I'm happy about every hint in which direction I should go.

Wildfly 10 jms send Message to queue as part of XA transaction

I have recently had to support a colleague in verifying why some system tests are not passing in wildfly, system tests that pass consistently on weblogic and glass fish.
After analysing the log, it became clear the reason is related to a JMS message sent by a backed thread getting committed to a queue too soon, when the expectation was the message would be committed when the entry point Container Managed Transaction of an MDB commits. So the message is going out before the MDB that sends it is done running.
In weblogic, to achieve the expected behaviour, you need to make sure that when you take the connection factory given by the container , which is XA configured, you set the connection.createseesion with
transacted = true and
acknowledgement = session transacted.
In a process similar to the one depicted in this URL
http://www.mastertheboss.com/jboss-server/jboss-jms/sending-jms-messages-over-xa-with-wildfly-jboss-as
Except in the snippet above auto acknowledge is set and the first parameter is set to false.
In wildly when our weblogic and glass fish configuration is used, nothing is committed and the system behaves as if the JMS message sent were to be rolled back.
If configuration as in the example above were to be used, instead what would happen is that the JMS message is immediately and the consumer MDB immediately launches being trigerred before the producer transaction actually ends, causing the system test to fail.
According to the official JMS configuration, by using a connection-pooled factory with the transaction=XA attribute, the container should immediately bind the commit of the transaction to the lifecycle of the parent transaction.
See official documentation bellow in particular in respect to the Java:/JmsXa connection factory.
https://docs.jboss.org/author/display/WFLY10/Messaging+configuration
My colleague was initially using a non pooled connection factory, but the injection info reference has since then been fixed. I have tried all possible combinations of parameters in the shed message, but my outcome is sitll:
Either sent too soon or never sent.
To conclude all the other resources are XA. Namely the oracle db is using the XA driver.
Can anyone confirm if in wildly the send JMS message only when parent transaction commits is working and if so how the session is being configured?
I will check if perhaps my colleague has not made a mistake in terms of the configuration of the connection factory used by the Men's themselves to consume messages out of the queue.but if that one is also XA... Then it is a big problem.
So the issues is fixed.
The commit of the JMS message to the queue at the end of the transaction works perfectly.
The issue was two fold:
(a) First spot of code I was looking at address the issue was not correct. Someone had decided to write his own send telegram to queue API elsewhere, and was not using the central API for sneding telegrams, so any modification I to the injection connection factory was actually not taking effect. The stale connection factories were still being used.
(b) Once the correct API was spotted it was easy to make the mechanism work by using the widlfy XA pooled connection factory mentioned in the post above.
The one thing that was tweaked was the connection.CreationSession api.
The API in JEE 7 has been enlarged and it is now better documented than in jEE 6.
To send a JMS message in a container as part of an XA transaction one should do:
connection.createSession() without any parameters.

****************

- Objective -
Transcribe the passage of the WildFly JMS thread above, starting at "(b) Once the" and ending at "than in jEE 6.".

- Information shown -
****************

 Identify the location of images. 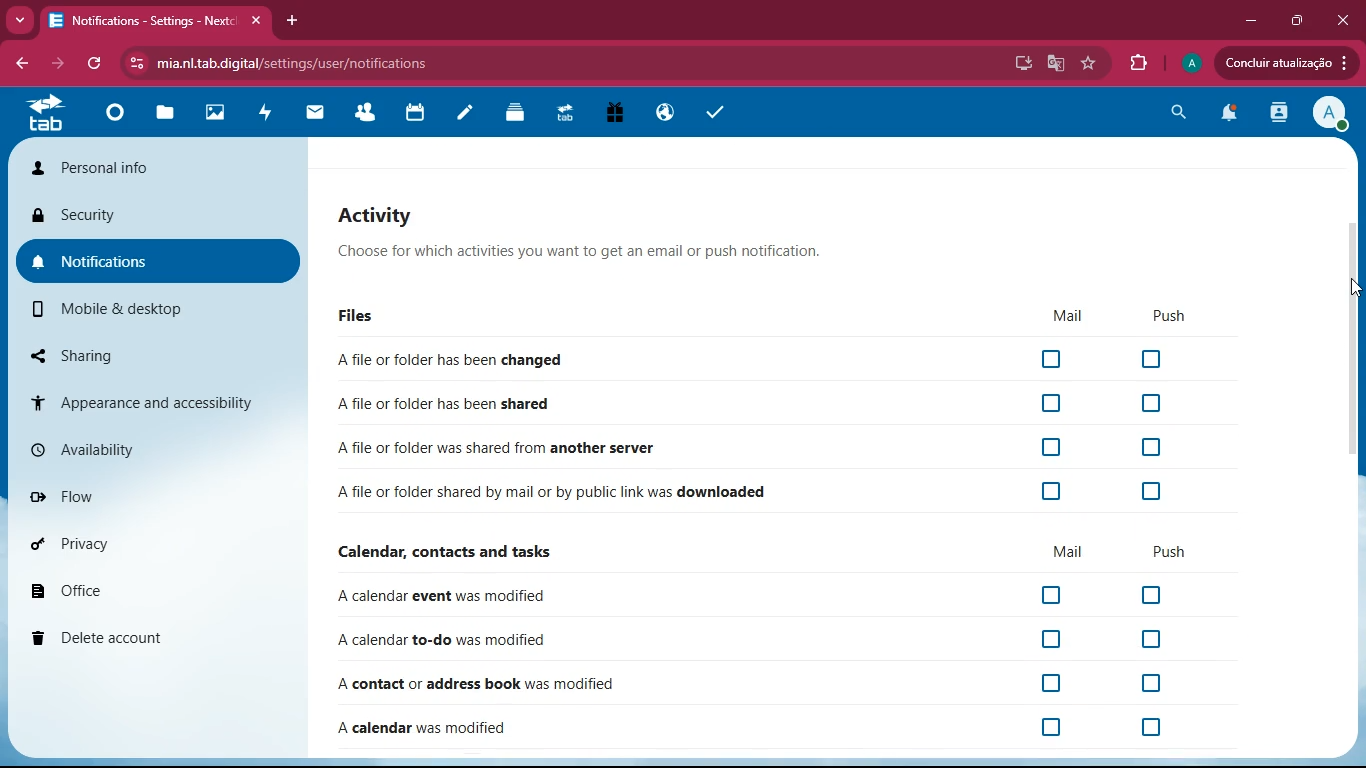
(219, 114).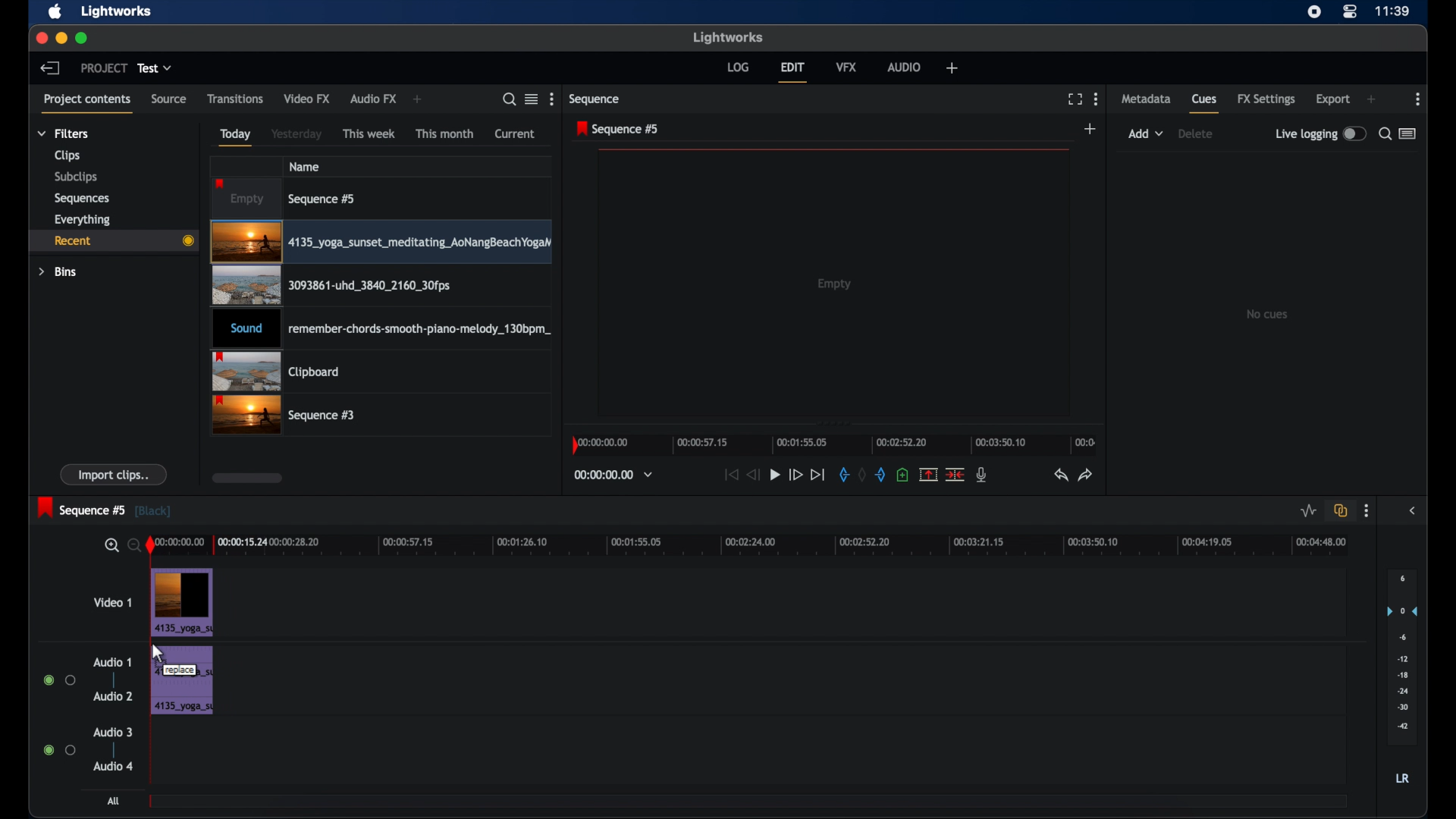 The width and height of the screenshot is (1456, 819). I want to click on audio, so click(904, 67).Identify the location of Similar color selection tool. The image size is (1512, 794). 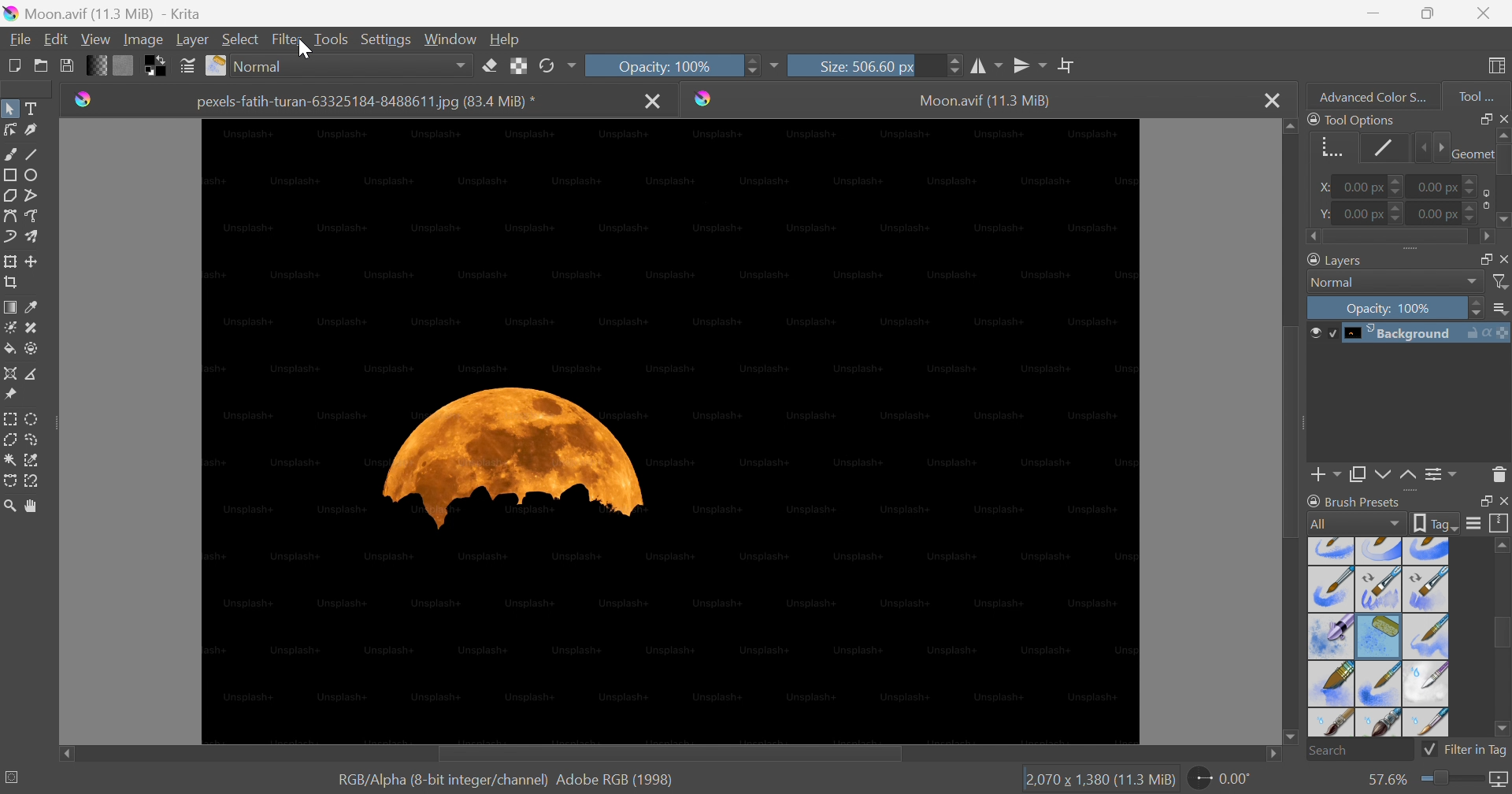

****************

- Expected answer -
(b) Once the correct API was spotted it was easy to make the mechanism work by using the widlfy XA pooled connection factory mentioned in the post above.
The one thing that was tweaked was the connection.CreationSession api.
The API in JEE 7 has been enlarged and it is now better documented than in jEE 6.